EXERCISE
Exact duplicates of all entries are needed.
'''
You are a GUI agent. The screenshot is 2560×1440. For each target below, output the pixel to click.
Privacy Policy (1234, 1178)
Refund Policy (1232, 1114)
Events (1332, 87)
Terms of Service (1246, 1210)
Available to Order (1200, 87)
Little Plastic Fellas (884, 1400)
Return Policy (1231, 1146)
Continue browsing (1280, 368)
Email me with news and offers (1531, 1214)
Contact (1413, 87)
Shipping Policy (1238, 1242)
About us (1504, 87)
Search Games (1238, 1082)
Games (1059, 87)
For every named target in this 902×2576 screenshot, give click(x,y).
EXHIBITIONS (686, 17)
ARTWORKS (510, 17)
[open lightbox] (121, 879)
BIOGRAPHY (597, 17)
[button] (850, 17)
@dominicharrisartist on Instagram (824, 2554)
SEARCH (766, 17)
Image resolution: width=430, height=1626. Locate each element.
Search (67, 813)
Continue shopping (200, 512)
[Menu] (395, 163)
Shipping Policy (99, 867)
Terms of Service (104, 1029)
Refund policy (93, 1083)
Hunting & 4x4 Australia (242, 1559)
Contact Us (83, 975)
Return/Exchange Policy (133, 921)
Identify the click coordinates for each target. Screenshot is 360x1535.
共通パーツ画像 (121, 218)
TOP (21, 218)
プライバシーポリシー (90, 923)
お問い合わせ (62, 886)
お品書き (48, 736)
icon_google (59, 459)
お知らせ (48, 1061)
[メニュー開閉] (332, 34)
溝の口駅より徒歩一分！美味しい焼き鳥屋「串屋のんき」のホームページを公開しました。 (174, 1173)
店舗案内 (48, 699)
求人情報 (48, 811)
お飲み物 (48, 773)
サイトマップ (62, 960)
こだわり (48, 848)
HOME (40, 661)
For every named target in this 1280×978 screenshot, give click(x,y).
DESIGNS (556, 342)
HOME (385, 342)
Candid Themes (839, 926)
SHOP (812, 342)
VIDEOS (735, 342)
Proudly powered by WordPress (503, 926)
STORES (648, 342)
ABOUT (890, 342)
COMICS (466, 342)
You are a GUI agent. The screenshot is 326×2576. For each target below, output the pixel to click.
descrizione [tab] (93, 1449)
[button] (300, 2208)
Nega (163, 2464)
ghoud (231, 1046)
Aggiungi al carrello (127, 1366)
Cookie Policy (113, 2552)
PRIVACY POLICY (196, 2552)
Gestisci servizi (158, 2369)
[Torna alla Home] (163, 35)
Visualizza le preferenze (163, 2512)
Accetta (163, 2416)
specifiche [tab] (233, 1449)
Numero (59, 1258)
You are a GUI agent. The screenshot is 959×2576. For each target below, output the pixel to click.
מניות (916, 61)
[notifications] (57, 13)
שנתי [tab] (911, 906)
'''
YOUR RESPONSE
You are a GUI agent. The screenshot is 2560×1440. For each target below, output the pixel to click.
Privacy Policy (1234, 1178)
Refund Policy (1232, 1114)
Events (1332, 87)
Terms of Service (1246, 1210)
Available to Order (1200, 87)
Little Plastic Fellas (884, 1400)
Return Policy (1231, 1146)
Continue browsing (1280, 368)
Email me with news and offers (1531, 1214)
Contact (1413, 87)
Shipping Policy (1238, 1242)
About us (1504, 87)
Search Games (1238, 1082)
Games (1059, 87)
For every named target in this 902×2576 screenshot, give click(x,y).
EXHIBITIONS (686, 17)
ARTWORKS (510, 17)
[open lightbox] (121, 879)
BIOGRAPHY (597, 17)
[button] (850, 17)
@dominicharrisartist on Instagram (824, 2554)
SEARCH (766, 17)
Image resolution: width=430, height=1626. Locate each element.
Search (67, 813)
Continue shopping (200, 512)
[Menu] (395, 163)
Shipping Policy (99, 867)
Terms of Service (104, 1029)
Refund policy (93, 1083)
Hunting & 4x4 Australia (242, 1559)
Contact Us (83, 975)
Return/Exchange Policy (133, 921)
Identify the click coordinates for each target. Screenshot is 360x1535.
共通パーツ画像 (121, 218)
TOP (21, 218)
プライバシーポリシー (90, 923)
お問い合わせ (62, 886)
お品書き (48, 736)
icon_google (59, 459)
お知らせ (48, 1061)
[メニュー開閉] (332, 34)
溝の口駅より徒歩一分！美味しい焼き鳥屋「串屋のんき」のホームページを公開しました。 (174, 1173)
店舗案内 (48, 699)
求人情報 (48, 811)
お飲み物 (48, 773)
サイトマップ (62, 960)
こだわり (48, 848)
HOME (40, 661)
For every named target in this 1280×978 screenshot, give click(x,y).
DESIGNS (556, 342)
HOME (385, 342)
Candid Themes (839, 926)
SHOP (812, 342)
VIDEOS (735, 342)
Proudly powered by WordPress (503, 926)
STORES (648, 342)
ABOUT (890, 342)
COMICS (466, 342)
You are a GUI agent. The screenshot is 326×2576. For each target below, output the pixel to click.
descrizione [tab] (93, 1449)
[button] (300, 2208)
Nega (163, 2464)
ghoud (231, 1046)
Aggiungi al carrello (127, 1366)
Cookie Policy (113, 2552)
PRIVACY POLICY (196, 2552)
Gestisci servizi (158, 2369)
[Torna alla Home] (163, 35)
Visualizza le preferenze (163, 2512)
Accetta (163, 2416)
specifiche [tab] (233, 1449)
Numero (59, 1258)
You are a GUI agent. The screenshot is 959×2576. For each target below, output the pixel to click.
מניות (916, 61)
[notifications] (57, 13)
שנתי [tab] (911, 906)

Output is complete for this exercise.